Thirteenth hole, 410 yards; A beautiful sweeping dogleg to the left that was recently voted the finest 13th hole in Australia. The nature of the curving fairway is such as to create real options off the tee. You can play straight ahead with a three wood and leave yourself with a mid-iron. Conversely, you can make the more aggressive decision and take on the dogleg. The dogleg is not overgrown with towering trees, which tend to take the strategy out of far too many doglegs; rather the low lying scrub here can be challenged. The pitch of the fairway down and to the left rewards the golfer who has accepted the challenge off the tee with a shorter iron to the green. The Pacific Ocean serves as the not unappealing (!) back drop for the approach.

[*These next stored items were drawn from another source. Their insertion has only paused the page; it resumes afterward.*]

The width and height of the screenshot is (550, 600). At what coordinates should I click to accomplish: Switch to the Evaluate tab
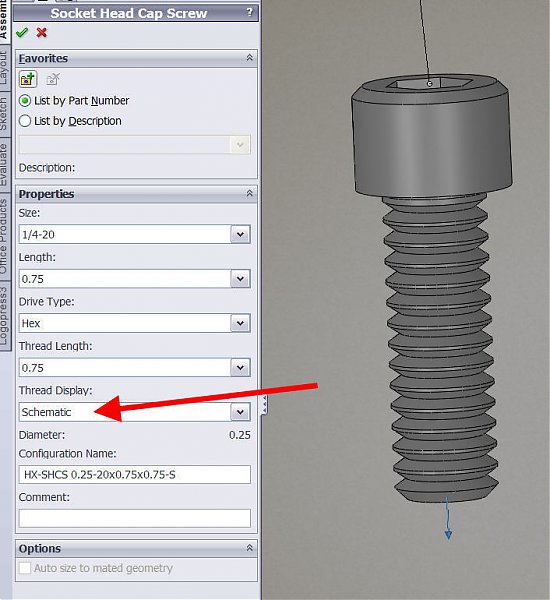click(x=4, y=165)
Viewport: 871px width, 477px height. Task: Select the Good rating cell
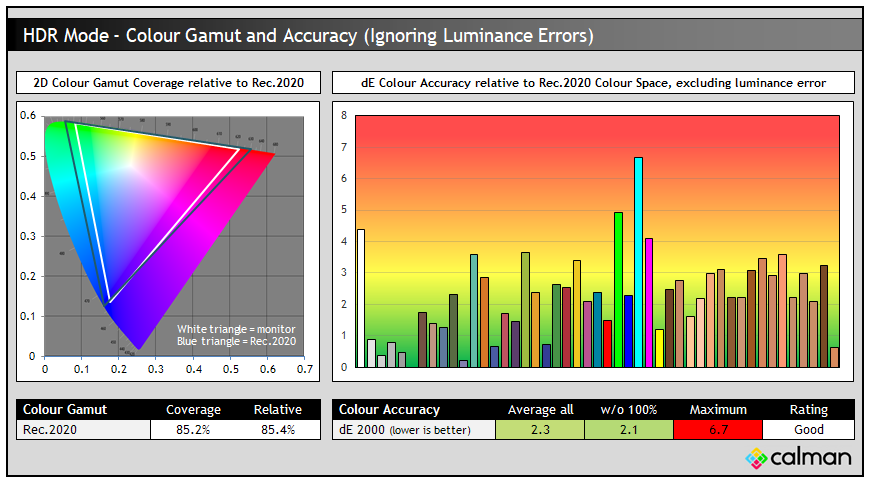808,429
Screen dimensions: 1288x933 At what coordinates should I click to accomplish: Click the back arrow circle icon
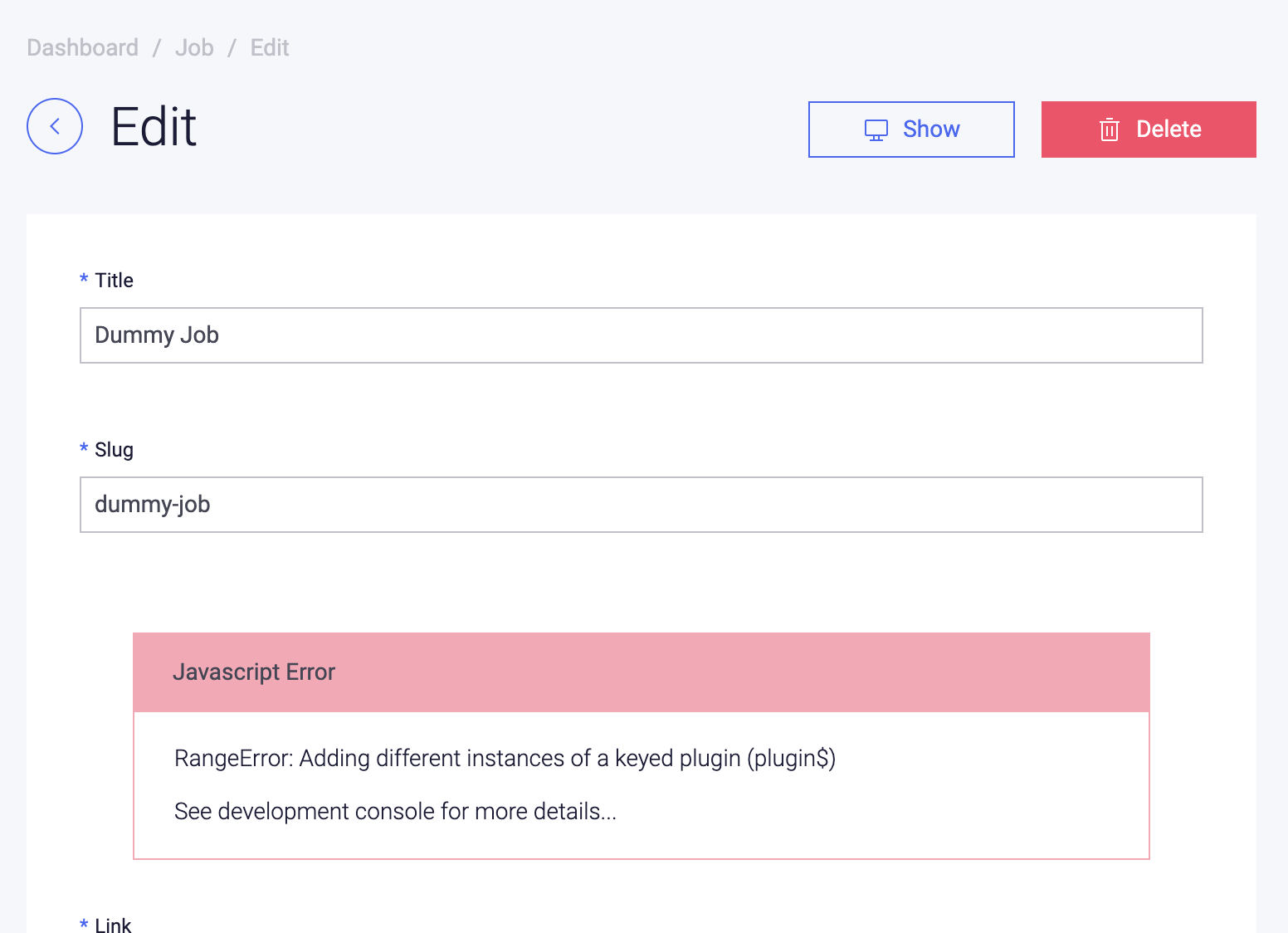tap(54, 125)
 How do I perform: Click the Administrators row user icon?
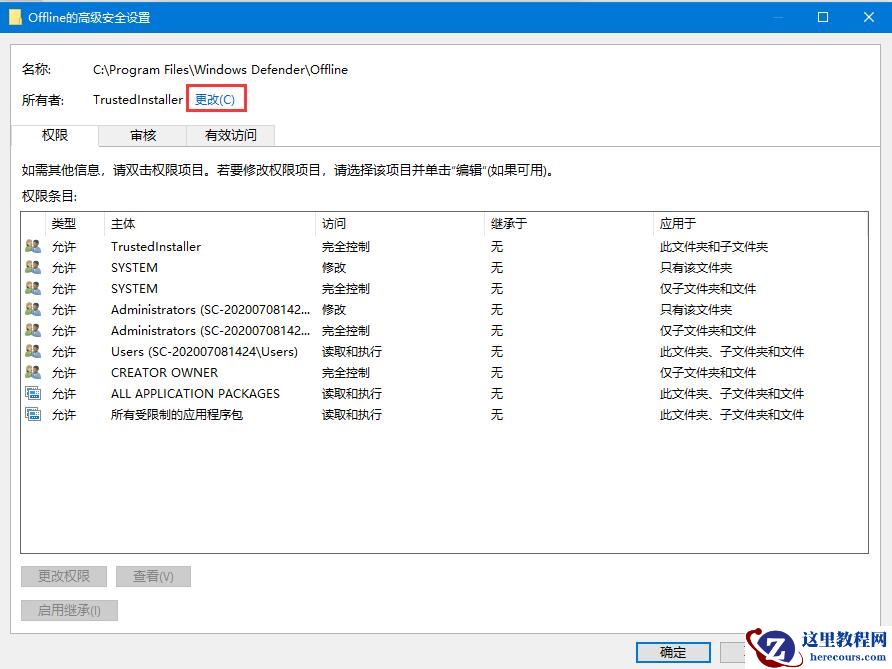tap(33, 309)
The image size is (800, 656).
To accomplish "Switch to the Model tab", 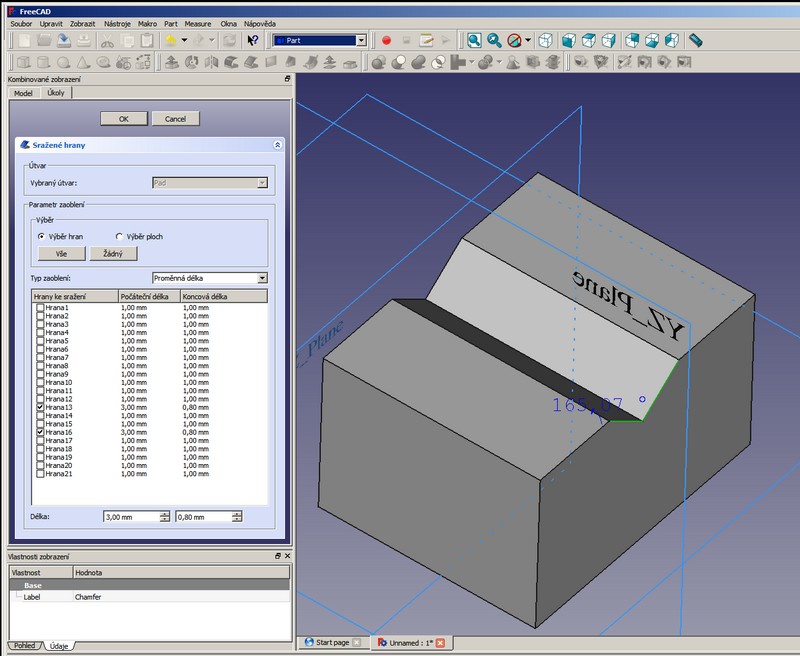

A well-positioned tee shot leaves this approach to the scenic 13th.


The short but wild 14th.

Fourteenth hole, 355 yards; A wild short four par and one of the best holes of its length in the world. The smart play is to hit a drive over a hill 210 yards from the tee into a saddle away from the ocean; from there it is a wedge up to a steeply pitched green that is fully exposed to the elements. The closer left toward the ocean the drive finishes, the golfer is rewarded with a more advantageous angle down the length of the green. Because the hole is relatively short, the low marker often tries to force the issue and secure a birdie. Far more bogeys than birdies result from imprudent tactics.

Sixteenth hole, 440 yards; A very fine, unforced dogleg left around a sand dune. A long drive to the outside of the dogleg gives an uninterrupted mid-iron down the green, which is actually bunkered on the left side. A drive to the inside of the dogleg can shorten the approach and the golfer may elect to use the bank to the right of the green to kick the ball back toward the flag. The Club recently removed some bush from behind the green. This wise move restores the view over the course and out across the Ocean that golfers would have originally enjoyed when the course first opened.

The natural green site for the 16th.

Another architectural feature is that the four par threes each point in a different direction on a compass. The greens of the two shortestone-shot holes are located on top of exposed knolls. They generally play around the 160 yard mark. Given this is one of the windiest spots in the world, controlling the flight of the ball on these two holes is a must. These seemingly innocent holes often give overseas visitors fits who are not use to playing in the wind.

The exposed and pitched green of the one-shot 11th.

Does this course sound too good to be true? Surely, everyone would acknowledge this course to be one of the four or so best courses in Australia? Incredibly, the answer is sometimes no. The authors were present when a professional golfer proclaimed he viewed The Australian (a Nicklaus redesign set along a busy highway in Sydney) as a finer test of golf. His reasoning? New South tolerates several loose shots more so than The Australian. For instance, the tee shots on the fourth, eighth, and 12th all share the same plain and it is hard to find trouble. The authors acknowledge these holes are too egalitarian on those rare calm days.

Nonetheless, the comment highlights a great difference between amateurs and professionals. The Australian has one blind shot and affords the golfer one conventional approach shot after another, thus appealing to the professional. New South Wales enjoys six blind shots as the holes tumble over their dramatic terrain. The resulting holes are both original and give the course unmatched variety. There are no holes remotely like the fifth, sixth, fourteenth, or fifteenth in the world. The sense of adventure at New South is paramount; hence the sense of enjoyment is correspondingly high. These are the virtues the authors appreciate the most; some professionals perhaps less so.

New South is the best of both worlds. It hosted the Australian PGA Championship for four years and kept the professionals at bay without growing the rough. Much more importantly, it is a great members course whose challenges change day to day with the weather. Just ask one of their newer members – Greg Norman.

Battling the wind on a typical day at New South Wales.